Als Praktizierende sehen wir klar, dass unsere wahre Natur nicht Egoismus und Eigennutz ist und wir sind entsetzt, dass diese unheilsamen Geisteszustände immer noch in volkswirtschaftliche Lehrbücher als primäre Motivatoren akzeptiert oder gar gepriesen werden. Wir sehen Menschen als potenzielle Buddhas, die sich durch die Kultivierung von Achtsamkeit, Mitgefühl und Weisheit verwandeln können und auf natürliche Weise zum Wohle aller agieren.

Der Buddhismus ist klar: Egoismus, Gier und Unzufriedenheit sind nicht unsere wahre Natur und führen uns ins Unglück.

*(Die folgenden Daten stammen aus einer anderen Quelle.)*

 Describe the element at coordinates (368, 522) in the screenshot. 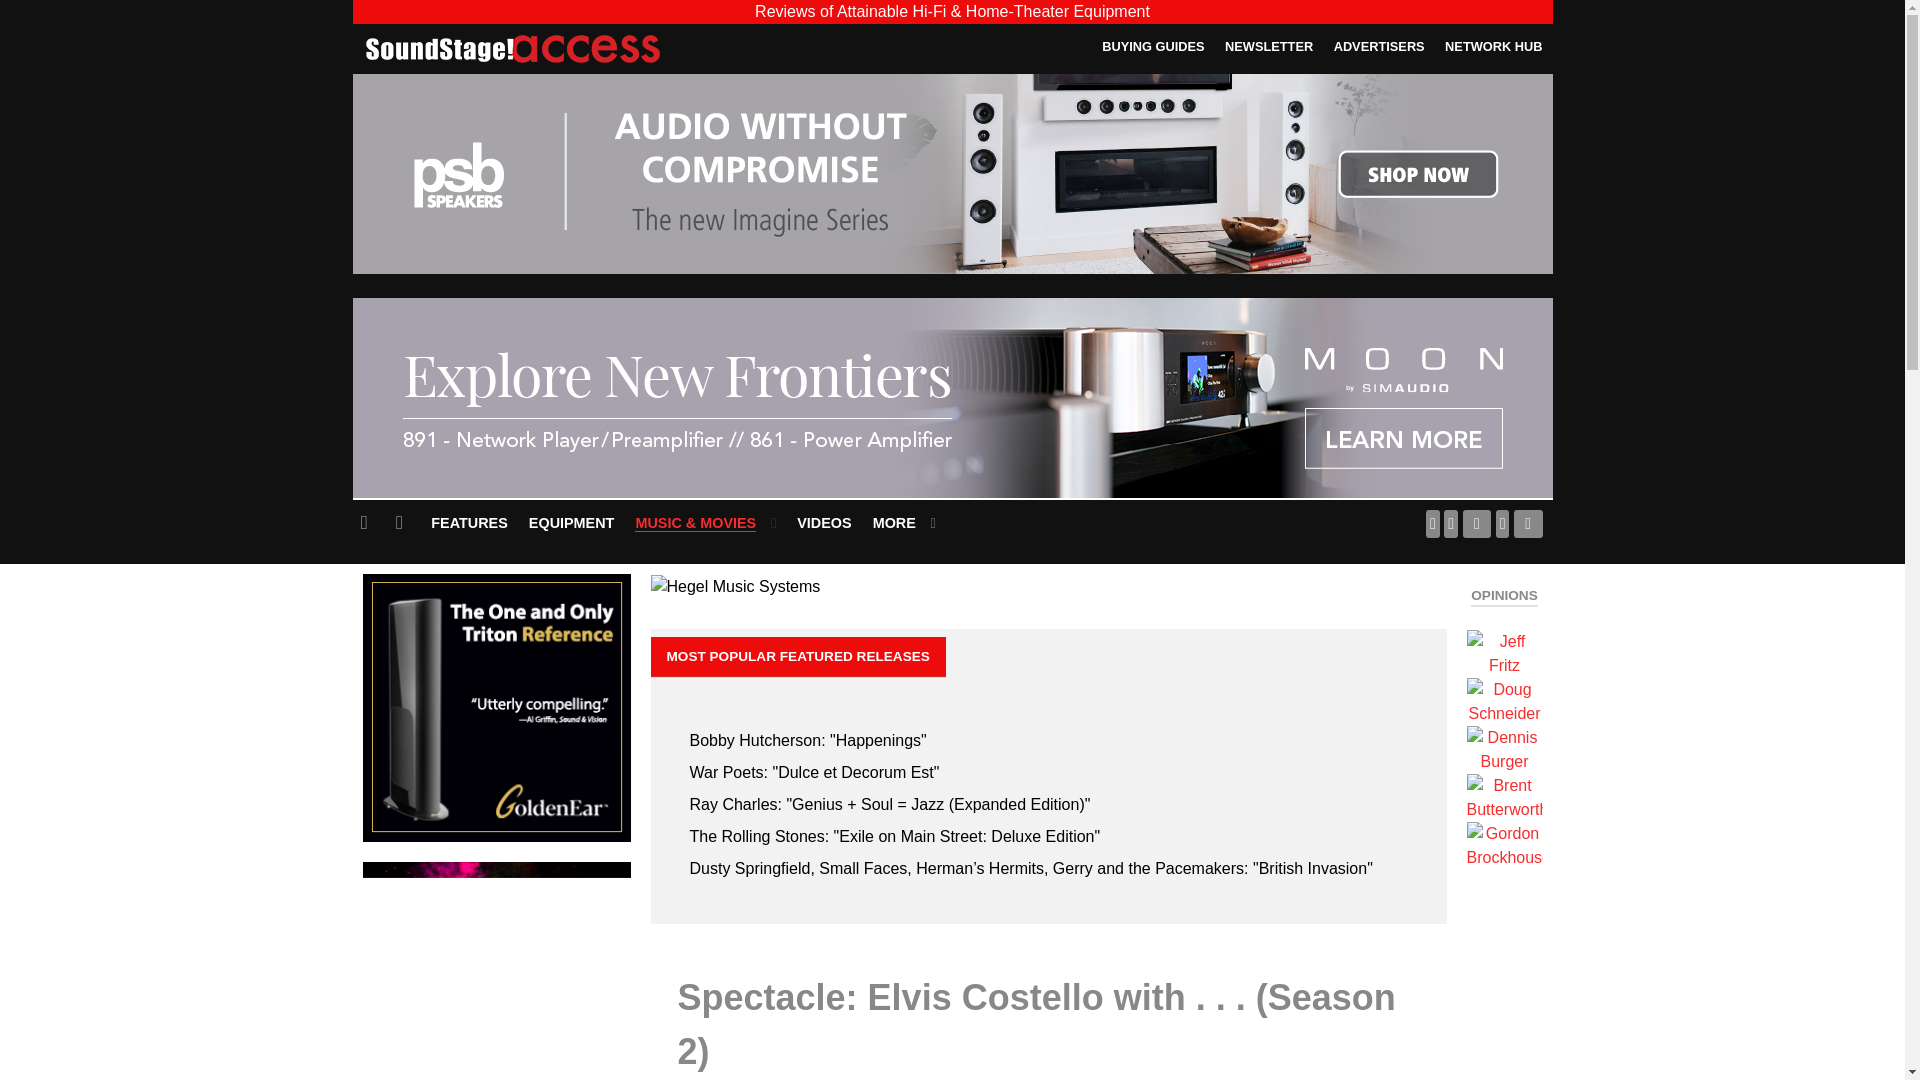

I see `Home` at that location.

Klären wir unseren Geist so wird er klar, weit und strahlend. Wenn wir uns egoistisch, destruktiv oder verletzend verhalten, dann ist dies nicht Ausdruck unser wahren Natur, sondern Resultat mangelnder Einsicht. Wenn wir anderen schaden, schaden wir uns selbst. Wenn wir uns selber besser verstehen, verstehen wir auch alle anderen besser und weiten unser Herz. Durch unser Menschenbild schaffen wir unsere eigene Welt und gemeinsam schaffen wir die real existierende Wirtschaft.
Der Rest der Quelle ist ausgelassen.